→ The data:

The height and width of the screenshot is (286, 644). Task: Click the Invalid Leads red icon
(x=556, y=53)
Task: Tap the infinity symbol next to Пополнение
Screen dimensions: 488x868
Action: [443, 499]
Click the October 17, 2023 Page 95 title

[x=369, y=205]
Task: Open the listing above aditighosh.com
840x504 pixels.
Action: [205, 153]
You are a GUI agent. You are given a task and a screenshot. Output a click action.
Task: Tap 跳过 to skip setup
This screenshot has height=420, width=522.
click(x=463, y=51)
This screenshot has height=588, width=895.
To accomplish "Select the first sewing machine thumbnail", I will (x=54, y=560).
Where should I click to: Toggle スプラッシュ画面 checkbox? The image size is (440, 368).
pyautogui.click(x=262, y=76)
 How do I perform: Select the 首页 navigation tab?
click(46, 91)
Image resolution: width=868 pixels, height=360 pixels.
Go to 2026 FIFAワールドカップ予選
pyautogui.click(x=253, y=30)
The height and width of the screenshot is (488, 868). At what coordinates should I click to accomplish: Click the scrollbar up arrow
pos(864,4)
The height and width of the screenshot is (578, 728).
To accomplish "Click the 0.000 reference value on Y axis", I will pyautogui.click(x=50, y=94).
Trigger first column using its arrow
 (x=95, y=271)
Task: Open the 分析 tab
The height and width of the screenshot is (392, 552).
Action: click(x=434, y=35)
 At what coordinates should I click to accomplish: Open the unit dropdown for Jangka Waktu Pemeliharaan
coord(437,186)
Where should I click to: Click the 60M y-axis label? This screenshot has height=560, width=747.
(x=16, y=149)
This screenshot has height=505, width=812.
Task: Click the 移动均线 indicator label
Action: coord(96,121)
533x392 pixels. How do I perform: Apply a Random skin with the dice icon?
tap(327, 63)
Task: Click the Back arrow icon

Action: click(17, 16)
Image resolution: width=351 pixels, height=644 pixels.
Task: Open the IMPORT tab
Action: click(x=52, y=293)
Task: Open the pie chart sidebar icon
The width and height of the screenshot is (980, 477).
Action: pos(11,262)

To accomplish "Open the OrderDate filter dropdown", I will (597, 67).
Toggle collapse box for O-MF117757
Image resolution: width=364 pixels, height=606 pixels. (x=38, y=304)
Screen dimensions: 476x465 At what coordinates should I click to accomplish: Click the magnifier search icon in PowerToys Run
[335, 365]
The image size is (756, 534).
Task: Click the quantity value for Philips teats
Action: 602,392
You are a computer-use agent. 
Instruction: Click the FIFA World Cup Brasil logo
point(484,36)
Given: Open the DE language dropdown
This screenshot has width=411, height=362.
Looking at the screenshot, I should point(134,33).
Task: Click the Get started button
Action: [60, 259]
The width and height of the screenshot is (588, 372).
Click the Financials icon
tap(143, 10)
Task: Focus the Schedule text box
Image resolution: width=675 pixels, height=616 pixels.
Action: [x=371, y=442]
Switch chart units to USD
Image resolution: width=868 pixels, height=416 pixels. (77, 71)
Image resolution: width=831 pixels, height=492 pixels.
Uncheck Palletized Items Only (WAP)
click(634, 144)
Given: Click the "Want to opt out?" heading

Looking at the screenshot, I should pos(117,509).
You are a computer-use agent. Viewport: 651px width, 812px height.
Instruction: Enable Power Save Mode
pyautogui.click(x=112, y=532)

→ Your assignment: Would you transcribe the listing word for word?

→ Exercise solution:
The height and width of the screenshot is (286, 644). Task: Click the Invalid Leads red icon
(x=556, y=53)
Task: Tap the infinity symbol next to Пополнение
Screen dimensions: 488x868
Action: [443, 499]
Click the October 17, 2023 Page 95 title

[x=369, y=205]
Task: Open the listing above aditighosh.com
840x504 pixels.
Action: [205, 153]
You are a GUI agent. You are given a task and a screenshot. Output a click action.
Task: Tap 跳过 to skip setup
This screenshot has height=420, width=522.
click(x=463, y=51)
This screenshot has height=588, width=895.
To accomplish "Select the first sewing machine thumbnail", I will (x=54, y=560).
Where should I click to: Toggle スプラッシュ画面 checkbox? The image size is (440, 368).
pyautogui.click(x=262, y=76)
 How do I perform: Select the 首页 navigation tab?
click(46, 91)
Image resolution: width=868 pixels, height=360 pixels.
Go to 2026 FIFAワールドカップ予選
pyautogui.click(x=253, y=30)
The height and width of the screenshot is (488, 868). At what coordinates should I click to accomplish: Click the scrollbar up arrow
pos(864,4)
The height and width of the screenshot is (578, 728).
To accomplish "Click the 0.000 reference value on Y axis", I will pyautogui.click(x=50, y=94).
Trigger first column using its arrow
 (x=95, y=271)
Task: Open the 分析 tab
The height and width of the screenshot is (392, 552).
Action: click(x=434, y=35)
 At what coordinates should I click to accomplish: Open the unit dropdown for Jangka Waktu Pemeliharaan
coord(437,186)
Where should I click to: Click the 60M y-axis label? This screenshot has height=560, width=747.
(x=16, y=149)
This screenshot has height=505, width=812.
Task: Click the 移动均线 indicator label
Action: coord(96,121)
533x392 pixels. How do I perform: Apply a Random skin with the dice icon?
tap(327, 63)
Task: Click the Back arrow icon

Action: click(17, 16)
Image resolution: width=351 pixels, height=644 pixels.
Task: Open the IMPORT tab
Action: click(x=52, y=293)
Task: Open the pie chart sidebar icon
The width and height of the screenshot is (980, 477).
Action: pos(11,262)

To accomplish "Open the OrderDate filter dropdown", I will (597, 67).
Toggle collapse box for O-MF117757
Image resolution: width=364 pixels, height=606 pixels. (x=38, y=304)
Screen dimensions: 476x465 At what coordinates should I click to accomplish: Click the magnifier search icon in PowerToys Run
[335, 365]
The image size is (756, 534).
Task: Click the quantity value for Philips teats
Action: 602,392
You are a computer-use agent. 
Instruction: Click the FIFA World Cup Brasil logo
point(484,36)
Given: Open the DE language dropdown
This screenshot has width=411, height=362.
Looking at the screenshot, I should point(134,33).
Task: Click the Get started button
Action: [60, 259]
The width and height of the screenshot is (588, 372).
Click the Financials icon
tap(143, 10)
Task: Focus the Schedule text box
Image resolution: width=675 pixels, height=616 pixels.
Action: [x=371, y=442]
Switch chart units to USD
Image resolution: width=868 pixels, height=416 pixels. (77, 71)
Image resolution: width=831 pixels, height=492 pixels.
Uncheck Palletized Items Only (WAP)
click(634, 144)
Given: Click the "Want to opt out?" heading

Looking at the screenshot, I should pos(117,509).
You are a computer-use agent. Viewport: 651px width, 812px height.
Instruction: Enable Power Save Mode
pyautogui.click(x=112, y=532)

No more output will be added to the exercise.